Updated

After generations of breathing life into Venezuela's crowded capital, the tree-covered slopes of El Avila mountain looming above Caracas are being transformed into a public bath amid worsening power failures that are disrupting life in the crisis-wracked country.

Every day, hundreds of people without running water hike up from the city on Avila's winding trails to bathe, wash clothes and collect water to carry home. To the dismay of environmental activists who fear the damage will be irreversible, people are littering its slopes and creeks with shampoo and water bottles, food wrappers, cardboard and old clothes.

Wildfires in recent weeks that charred swaths of the drought-stricken mountain have compounded the damage, threatening to leave long-term environmental scars on the land declared a national park six decades ago.

School bus driver Gorge Eglis Escalante and his teenage daughter dragged a pink basket of dirty clothes to a secluded spot recently. Spigots in their Chacaito neighborhood ran dry nearly a month earlier.

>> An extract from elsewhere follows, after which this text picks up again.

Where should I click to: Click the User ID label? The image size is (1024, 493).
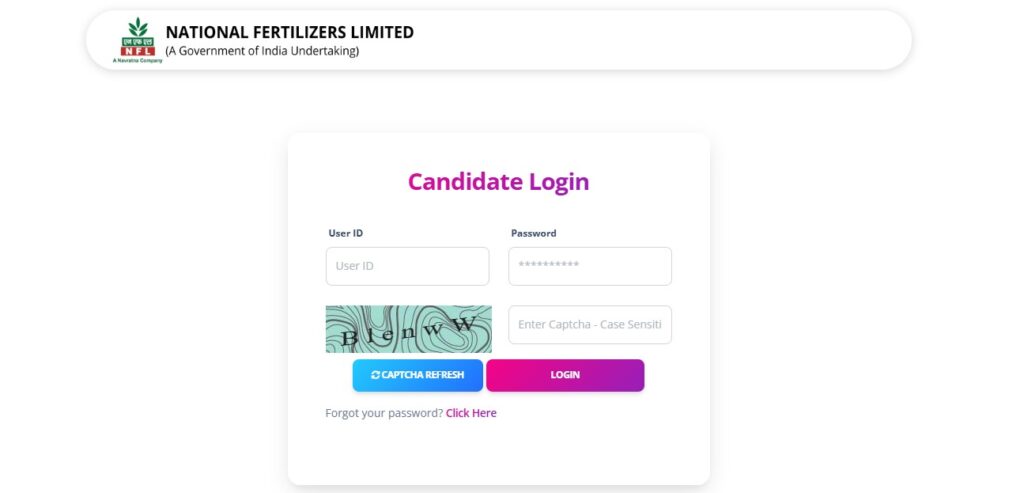[x=345, y=233]
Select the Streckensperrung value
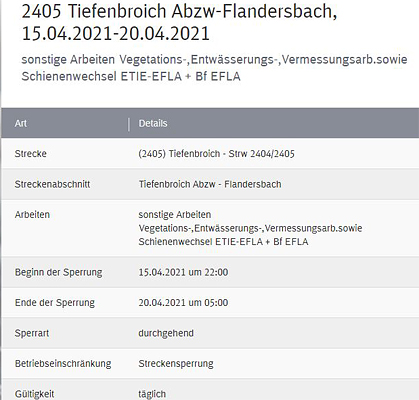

"I never would have imagined doing this here," Escalante said while soaking a shirt in a bucket of stream water and detergent after scrubbing it on a rock. "We have the government to thank for this."

Residents of Caracas have been crowding waterways in the park of 315 square miles (81,800 hectares) every day since Venezuela's power grid failed March 7, knocking out lights as well as the pumps that move water to homes.

The nationwide blackout, and others that have followed, comes as President Nicolas Maduro and opposition leader Juan Guaidó struggle over power. The opposition, which blames Venezuela's economic collapse on mismanagement and damaging policies by the socialist government, is trying to oust Maduro with backing from the United States and some 50 other nations.

Officially given the indigenous name "Waraira Repano," or "Sierra Grande," the park is home to dozens of birds and other species, such as opossums, bats, squirrels, pumas, foxes, porcupines and deer.

The wildlife relies on its pristine brooks and creeks for water and the animals put their nests and burrows amid the vast stretch of trees and shrubs that is now being invaded by humans.

Liquor store clerk Jonathan Lopez said he began visiting Avila at dawn two weeks ago to bathe and collect water after his poor 23rd of January neighborhood lost electricity.

"It gives you the shivers," he said of his bath in the crystal-clear Chacaito stream, scooping water with his hands to rinse soap from his head and body while standing thigh-deep. "But you have to put up to get by."

Nearby, a thin man wearing jeans and a light blue sweat shirt filled plastic bottles with water. Then he unzipped his trousers and tried to urinate unnoticed in the stream.

Wildfires that have hit the park lately and the influx of people have put the mountain in a "high risk" situation, said José Manuel Silva, director of Venezuela Verde, a charity dedicated to environmental protection.

"It's having a big impact on Avila," Silva said.

But there is little that can be done to protect the park amid Venezuela's economic crunch, he said. He noted that state agencies have had to dramatically reduce numbers of park rangers and firefighters. And, he added, it's impossible to stop the influx of people searching for water — a basic human necessity.

Doing rounds at Avila, a National Parks Institute official said authorities are aware of the trash piling up and the environmental damage.

But the official, who insisted on speaking anonymously because he was not authorized to comment, said his work is now limited to guaranteeing that people who come to Avila for water "don't get out of hand."

Lopez, the liquor store clerk, conceded that he is also concerned about the treasured park's fate. Near his makeshift bath, somebody had left behind old clothes hanging on bushes.

Even the soap and laundry detergents he uses will take a toll, Lopez said. But he said he has few other options to get cleaned up.

"You don't truly appreciate the things you have until you've lost them," he said.